Resisting and abandoning of myself are automatic for me. Alcohol is a powerful resistance tool — the most powerful I’ve known, and I have no intention of learning about any others. Leaving alcohol behind and growing into a new shape involves, for me, not resisting. But the next step after not resisting is embracing. Come to the neutral center and then start to reverse direction. Abandonment turns into standing neutrally by, turns into approval. Of self. Approval of self. How’s that for an underappreciated and under-supported instinct?

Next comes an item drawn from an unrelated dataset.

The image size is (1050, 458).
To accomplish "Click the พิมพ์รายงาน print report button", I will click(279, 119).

Several years ago I noticed a weird voice in my head while I was feeding or coddling my cat. I am deeply bonded to cats and got my first one, a darling orange tabby, as soon as I settled in one place for graduate school at age 28, and she was with me until age 52. (She died two years ago and her unintended successor (I thought I was too busy and traveling for a cat at this stage of life) is sleeping on my lap.) As I was feeding and talking to my cat I felt like someone was watching me; it was assuming that I was only feigning niceness to the cat to get her to trust me and was going to then be mean to her since that was my true character. I was horrified and confused. Horrified for obvious reasons and confused because I had no idea where this was coming from. Not only was I not abusive, but I, as far as I am aware, have never been around people who abuse animals. We all either like or hysterically love animals.

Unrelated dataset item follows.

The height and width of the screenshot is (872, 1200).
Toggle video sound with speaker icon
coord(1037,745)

What I think was going on was that I had had revealed to me an instinct inside of myself (“instinct” is the wrong word — tendency?). The kitty represented a sweet vulnerable part of me toward which I DID have a false relationship; it looked like love and trust on the surface but wasn’t all the way through. Go deeply enough within and what I trusted actually betrayed me. I think my own insticts (I’ll work on a better word for this) mirrored stuff outside me — as I wrote above about the tiny-pummeled sitting alone in a shower of doom, I started getting memories of childhood. Memory of a parent who had no earthly idea how to connect with or help a child who was sensitive and probably had some depression (understandable) and was herself utterly terrified of negative emotions (also understandable but would have been nice if she’d take steps to confront that in herself). I had an overall lovely childhood, but some emotional blockages definitely hurt me.

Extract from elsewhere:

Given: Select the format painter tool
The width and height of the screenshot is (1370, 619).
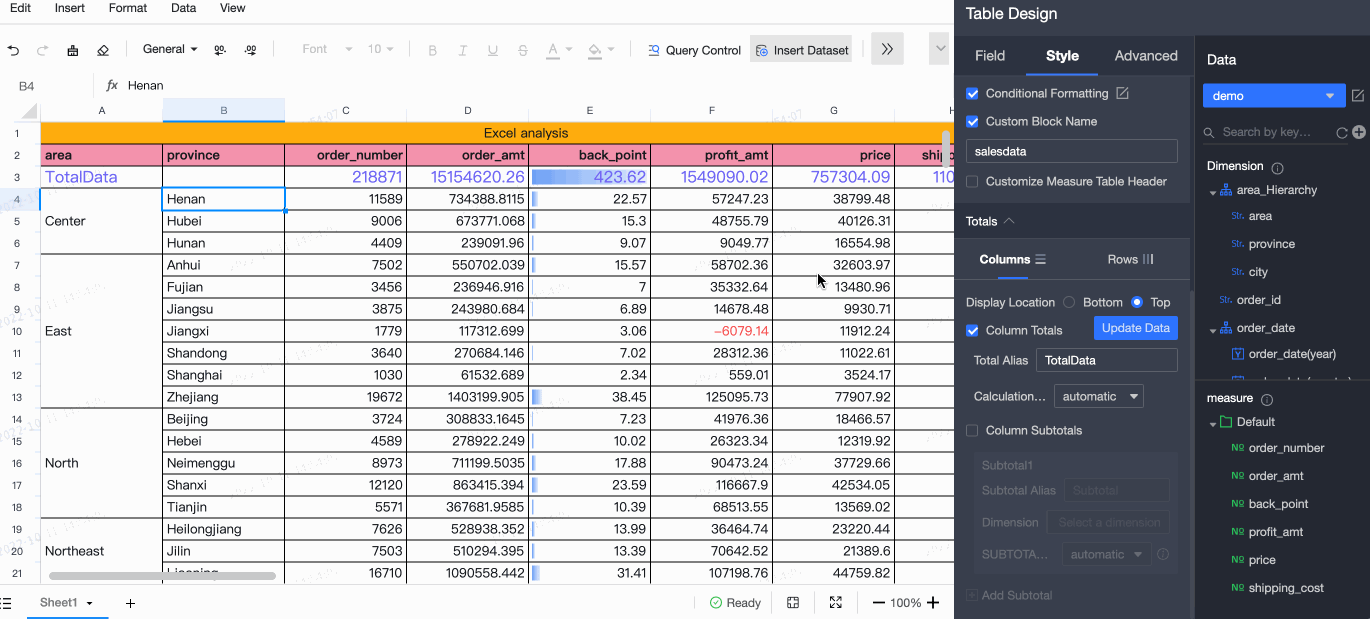Looking at the screenshot, I should [x=73, y=50].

Off to the day… Where this meandering musings have led me is, my sense of ‘being present’ has gone from sitting next to a suffering self while still unwittingly leaving her abandoned in pain, to actually being close and comforting her in her pain. Having her not abandoned. No wicked trick this time, you can trust me and trust that you’re not alone and that you are being cared for (yum! cat food!!). How is this related to walking away from alcohol? The absence of the World’s Best Tool for Resisting Yourself has left me in a place where there’s a lot of unresisted stuff now, lying around everywhere, and it’s uncomfortable. If I can also avoid picking up another one of the Next-in-Line Tools for Resistance (which I’m solidly mediocre at), I am in a position to allow healing and presence to happen. And be a fuller, more open, more complex, more real, more free person.
Have a good one! Don’t forget to coddle your cat.